Ni tan siquiera se sabe muy bien quién manda en Marruecos. El rey se ausenta a veces del ejercicio del poder menos ahora que en el año 2000, lo que le sigue valiendo el calificativo de Su Majesquí que le inventara el humorista Snusi. En el ínterin, su valido, el muy francófilo consejero André Azulay, ejerce un tremendo poder, en la sombra y a la luz del día. Y mientras el viejo majzen o aparato de poder alauí permanece casi intacto, el rey, Azulay y sus hombres en el ministerio del Interior crean otro nuevo, hecho esencialmente de tecnócratas.
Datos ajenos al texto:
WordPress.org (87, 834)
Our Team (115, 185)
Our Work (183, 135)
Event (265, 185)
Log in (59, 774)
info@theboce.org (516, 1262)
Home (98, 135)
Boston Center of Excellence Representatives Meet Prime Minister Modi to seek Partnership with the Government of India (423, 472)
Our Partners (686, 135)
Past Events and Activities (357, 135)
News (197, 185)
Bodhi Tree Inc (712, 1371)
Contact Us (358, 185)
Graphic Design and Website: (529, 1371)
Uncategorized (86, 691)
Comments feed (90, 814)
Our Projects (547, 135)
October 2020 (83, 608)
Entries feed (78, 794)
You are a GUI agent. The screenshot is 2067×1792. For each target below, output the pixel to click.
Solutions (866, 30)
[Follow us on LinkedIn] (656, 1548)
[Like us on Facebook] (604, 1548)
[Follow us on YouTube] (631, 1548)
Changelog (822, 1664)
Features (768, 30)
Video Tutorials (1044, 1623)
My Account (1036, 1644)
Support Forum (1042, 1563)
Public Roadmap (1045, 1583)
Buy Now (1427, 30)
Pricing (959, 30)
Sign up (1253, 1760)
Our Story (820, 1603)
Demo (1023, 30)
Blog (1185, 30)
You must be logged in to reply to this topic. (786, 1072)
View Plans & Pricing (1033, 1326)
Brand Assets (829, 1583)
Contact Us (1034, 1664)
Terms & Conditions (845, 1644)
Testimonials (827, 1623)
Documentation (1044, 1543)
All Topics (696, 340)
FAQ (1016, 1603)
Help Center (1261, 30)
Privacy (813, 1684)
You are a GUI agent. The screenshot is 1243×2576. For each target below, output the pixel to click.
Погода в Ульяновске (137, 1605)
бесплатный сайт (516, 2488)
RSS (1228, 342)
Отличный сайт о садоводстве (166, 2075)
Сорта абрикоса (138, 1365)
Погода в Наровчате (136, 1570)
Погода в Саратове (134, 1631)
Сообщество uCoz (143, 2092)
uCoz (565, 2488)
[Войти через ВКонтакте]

En cuanto al gobierno dirigido por el socialista Yusufi, oscila entre gestos autoritarios, como el cierre de semanarios irreverentes, y la inactividad más absoluta. Una y otra vez, el nuevo majzen de m-6 humilla descaradamente a Yusufi, como cuando, el pasado enero, le arrebató las competencias sobre inversiones extranjeras para atribuírselas a los tecnocráticos walis o gobernadores de provincias nombrados directamente por el palacio real.
El socialista Yusufi responde afirmando que tiene dos misiones: una, garantizar una sucesión pacífica entre Hassan II y Mohamed VI una promesa que le hizo al fallecido monarca; otra, asegurar que las elecciones legislativas previstas para el próximo otoño sean las primeras verdaderamente limpias en la historia del país. Pero los progresistas marroquíes están muy desencantados con Yusufi y el hecho de que la izquierda esté supuestamente en el gobierno deja como única oposición real, como único canal del descontento, a los partidos y movimientos, legales o meramente tolerados, del integrismo islamista. En concreto, Justicia y Espiritualidad, fundado por Abdesalam Yasín y, dada su edad y su enfermedad, dirigido en la práctica por su hija, la inteligente Nadia Yasín.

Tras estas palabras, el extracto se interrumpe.